A causa della «vera malattia di questo Paese», ha ricordato il Presidente della Camera Laura Boldrini, ogni anno 60 miliardi di euro passano dalle tasche delle persone oneste a quelle dei corrotti.«Ma quei soldi si potrebbero usare per abbassare le tasse, per costruire scuole, ospedale e anche per creare posti di lavoro».
Presente anche don Luigi Ciotti, presidente di Libera e del Gruppo Abele, il quale ha esordito con un perentorio richiamo: «Ci dobbiamo riuscire, bisogna avere coraggio e il coraggio non ha bisogno di compromessi», quei compromessi che hanno impedito alla legge Anticorruzione di essere una riforma veramente completa ed efficace.

La campagna Riparte il Futuro ha avuto anche il merito di avvicinare cittadini e istituzioni, ha promosso il confronto tra i firmatari e i parlamentari, costituendo un esempio virtuoso di democrazia. L’adesione è un grande atto di corresponsabilità; non basta criticare, stare a guardare e delegare tutto alla politica, spiega Ciotti: «Bisogna fare insieme».

All’incontro erano presenti 150 dei 350 parlamentari aderenti, tra cui la senatrice del Pd Elena Ferrara, che su Facebook ha commentato: «Faccio mie le parole di don Ciotti: siamo partecipi di un atto di corresponsabilità per il bene comune. La protesta fine a se stessa non basta, occorre fare insieme la politica, intesa come il più alto dei servizi, per cambiare ciò che inquina la nostra democrazia. Onestà, sobrietà e coraggio nello scegliere da che parte stare». Assenti giustificati invece gli altri due “braccialetti” novaresi, Franca Biondelli del Pd e Davide Crippa del M5S, impegnati nelle rispettive commissioni.
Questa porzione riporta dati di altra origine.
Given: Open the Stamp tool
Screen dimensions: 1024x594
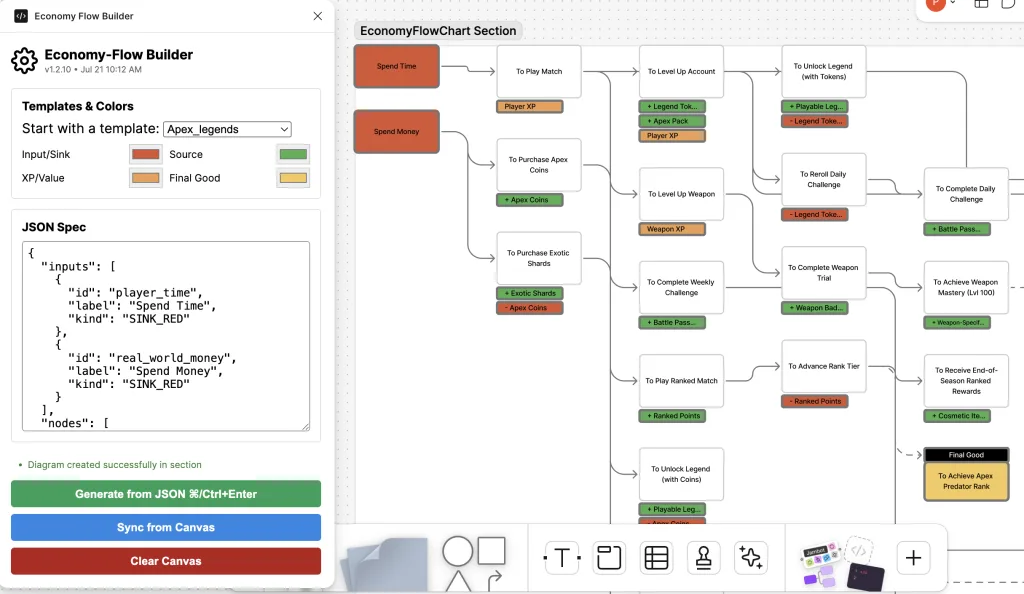Looking at the screenshot, I should pyautogui.click(x=703, y=558).
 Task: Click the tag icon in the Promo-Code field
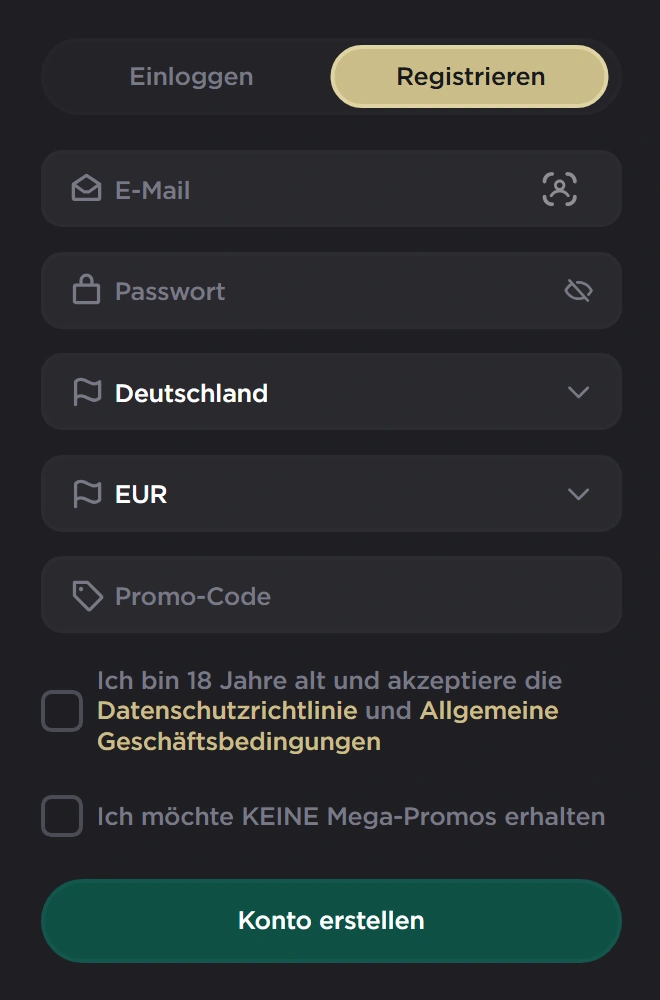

Con questa prima assemblea si passa subito al concreto, con la creazione di un intergruppo parlamentare per la modifica dell’articolo 416-ter sul voto di scambio, secondo il Presidente Grasso la forma di corruzione «più indegna di un Paese civile e democratico». La norma, infatti, punisce unicamente il compenso in denaro di chi compra i voti, mentre è pacifico che la compravendita costituisca un’ipotesi marginale; per questo i parlamentari che hanno firmato si sono impegnati ad aggiungere all’articolo la voce “altra utilità“. È bene ricordare, tuttavia, che questo costituisce solo una parte della promessa e che ai “braccialetti bianchi” chiediamo anche un contrasto a tutto tondo alla corruzione. Lo sa bene il deputato del Pd Davide Mattiello: «La lotta alla corruzione è la via necessaria al risanamento del Paese. Certo è importante la riforma dell’articolo 416-ter, come richiesto dalla campagna Riparte il Futuro, ma non meno importante è il riscatto culturale: ancora troppo spesso il furbo è considerato un valoroso, il rispettoso invece un mediocre perdente. Ecco perché è fondamentale l’alleanza su questo fronte delle famiglie, dei lavoratori, della scuola e dei partiti politici».

Lo chiedono più di 220 mila cittadini. Mancano 43 giorni.